Journal of Pediatric Surgery | 1981
Martin R. Eichelberger; Peter G. Rous; Dennis J. Hoelzer; Victor F. Garcia; C. Everett Koop
There were 191 central venous catheters placed through the subclavian vein in 135 neonates and children over a 20-mo period, providing central venous access for a total of 4525 patient days. There were 132 (69.2%) catheters inserted in patients who were in their first year of life and 60 (31.4%) weighed less than 2.5 kg. The procedure was associated with a low technical complication rate. The greatest potential intermediate or long-term complication was the development of primary catheter sepsis that occurred in 11 (5.8%) of the catheters placed.
Cancer | 1975
C. Everett Koop; Louise Schnaufer
Although survival of children with abdominal neuroblastoma seems at this time to be unrelated to the therapeutic effort, a method of management according to the stage of disease has been developed. Seventy‐three percent of patients have metastases at the time of diagnosis. Survival is best in children under 1 year of age. Survival by stage of disease drops progressively from 90% in Stage I disease to 2.4% in Stage IV disease. Irradiation therapy seems unrelated to survival in Stage I, II, and IV disease, while chemotherapy has not been shown to alter survival rates in any stage. Surgical removal of the tumor is still the primary therapy; irradiation is of significant benefit in patients with Stage III disease.

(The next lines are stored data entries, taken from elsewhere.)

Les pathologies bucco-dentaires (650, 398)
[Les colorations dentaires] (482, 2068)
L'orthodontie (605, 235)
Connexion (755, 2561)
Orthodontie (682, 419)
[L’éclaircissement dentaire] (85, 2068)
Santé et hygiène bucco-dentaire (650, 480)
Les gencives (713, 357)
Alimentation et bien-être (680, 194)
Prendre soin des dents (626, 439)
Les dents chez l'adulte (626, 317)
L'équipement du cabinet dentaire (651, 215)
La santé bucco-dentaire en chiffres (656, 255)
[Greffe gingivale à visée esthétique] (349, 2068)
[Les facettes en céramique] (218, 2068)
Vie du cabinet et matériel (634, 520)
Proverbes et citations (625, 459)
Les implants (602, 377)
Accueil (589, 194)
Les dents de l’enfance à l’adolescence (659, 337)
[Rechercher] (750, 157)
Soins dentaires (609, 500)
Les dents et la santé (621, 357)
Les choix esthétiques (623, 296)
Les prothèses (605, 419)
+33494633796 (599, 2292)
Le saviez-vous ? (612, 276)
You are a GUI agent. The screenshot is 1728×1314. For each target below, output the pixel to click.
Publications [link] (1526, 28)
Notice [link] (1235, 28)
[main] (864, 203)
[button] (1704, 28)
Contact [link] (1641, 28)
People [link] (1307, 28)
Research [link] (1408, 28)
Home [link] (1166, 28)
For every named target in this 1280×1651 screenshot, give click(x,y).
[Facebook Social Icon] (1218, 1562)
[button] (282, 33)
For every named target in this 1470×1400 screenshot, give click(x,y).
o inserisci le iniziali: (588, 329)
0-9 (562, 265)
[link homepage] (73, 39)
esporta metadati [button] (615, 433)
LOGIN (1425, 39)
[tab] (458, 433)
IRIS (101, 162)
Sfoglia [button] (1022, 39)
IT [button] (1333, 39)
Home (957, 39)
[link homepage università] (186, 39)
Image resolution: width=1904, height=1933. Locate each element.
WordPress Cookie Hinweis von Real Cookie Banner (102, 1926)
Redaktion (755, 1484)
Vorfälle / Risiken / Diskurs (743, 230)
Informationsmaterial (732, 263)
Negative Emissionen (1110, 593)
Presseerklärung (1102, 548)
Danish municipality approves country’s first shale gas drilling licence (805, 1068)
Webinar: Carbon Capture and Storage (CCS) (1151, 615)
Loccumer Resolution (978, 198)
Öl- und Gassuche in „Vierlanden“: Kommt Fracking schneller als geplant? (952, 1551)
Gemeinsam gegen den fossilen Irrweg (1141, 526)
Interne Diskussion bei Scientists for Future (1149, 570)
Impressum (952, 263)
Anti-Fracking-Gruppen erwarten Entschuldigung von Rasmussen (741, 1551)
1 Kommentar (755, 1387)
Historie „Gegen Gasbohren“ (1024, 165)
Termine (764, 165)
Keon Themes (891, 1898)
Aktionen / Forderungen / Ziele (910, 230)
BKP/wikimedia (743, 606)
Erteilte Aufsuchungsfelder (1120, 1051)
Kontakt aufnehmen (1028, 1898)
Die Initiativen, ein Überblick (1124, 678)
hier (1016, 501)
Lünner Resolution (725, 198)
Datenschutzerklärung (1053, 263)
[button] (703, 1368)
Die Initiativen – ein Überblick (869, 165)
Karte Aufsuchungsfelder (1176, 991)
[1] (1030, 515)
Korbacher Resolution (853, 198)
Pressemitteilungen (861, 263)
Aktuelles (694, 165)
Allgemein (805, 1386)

Journal of Pediatric Surgery | 1975
Louise Schnaufer; C. Everett Koop
Of our 174 neuroblastoma patients, 11 were classified as Stage IV-S. The primary tumor is usually small and there is widespread disease in the liver, skin, bone marrow, or any combination of these. The prognosis is favorable and radiation and chemotherapy should be avoided if possible. In some of these children the rapidly enlarging liver may cause respiratory distress and vena caval compression. The creation of a ventral hernia by means of a Silastic patch is a useful, temporary procedure during the life-threatening period of rapid growth and increased intra-abdominal pressure. Closure is simple once the liver has returned to normal.